Two years ago, MSUFCU began to hire in-branch trainers from within the credit union. Today, the credit union has 10 such trainers, but its long-term goal is to have one trainer for each of its branches, which range in size from 12-27 employees. Interested employees must complete the highest-level functionality training the credit union offers. But more than being trained in all aspects of the branch experience, trainers must be well-versed in the credit union’s culture. They also must be leaders.
“We need someone who knows the credit union, our culture, and our expectations and can translate that to someone who doesn’t,” Showerman says.
Functionally, trainers administer modules built in-house that correspond to particular skills. All modules begin with classroom training that combines presentation and practice. For example, employees at the FSR I level learning basic cash operations and teller skills spend several days in the classroom logged into a test version of the credit union’s core system. During that time, they practice cash handling and role play increasingly complex member conversations.
“Initially, skills can be better learned in a non-live, conversational way,” Showerman says.
Once they complete the module, FSR Is move into a live branch environment. For the first few days, they shadow the trainer. Once they feel comfortable, the two switch.
“The trainer watches and helps them through various transactions, gives feedback, provides notes on cross selling, and more,” Showerman says.
Trainees are typically ready to work alone after two weeks, but trainers remain on the sideline — in the nearest teller window — to be a resource for additional questions. Trainers spend most of their time working with employees of various skill levels, administering classroom sessions, shadowing, or working within arm’s distance. But that’s not always the case. When not working with employees, trainers create and update educational resources — such as a handbook that includes information on how to process every form of transaction — as well as making sure these resources are easily accessible on the credit union’s intranet.
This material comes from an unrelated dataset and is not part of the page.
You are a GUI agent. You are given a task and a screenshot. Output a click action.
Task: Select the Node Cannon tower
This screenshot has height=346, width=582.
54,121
In the past two years, the credit union has learned several important lessons. For example, employees want structure but don’t learn at the same speed, which means the credit union must show a degree of flexibility and customization. Also, finding and retaining branch trainers is key. Because most are high-performing employees, they’re highly sought after in the organization and have opportunities to grow. So, along with hiring one trainer for each branch, MSUFCU aims to create a better succession plan for trainers that move into other areas of the organization.
In fact, MSUFCU’s greatest branch trainer retention plan might lie in providing these employees their own career paths. Trainers have three levels, none of which require adding functional knowledge. Rather, the march from branch trainer I to branch trainer II to senior branch trainer requires them to place more emphasis on soft skill feedback and cultural training.
“It allows them to mentor and coach employees in a more holistic way,” Showerman says.
Like the front-line training program, the branch trainer program is not complete. MSUFCU continues to ask for feedback from trainers and trainees knowing that its early iterations likely won’t be perfect. If there’s one takeaway Ammerman stresses for other credit unions that want to develop their own career progress program, it’s to be open to change.
“You’ll need to make continued incremental developments to ensure the program is as valuable as you think it should be,” she says. “What you don’t want to do is create the program and walk away."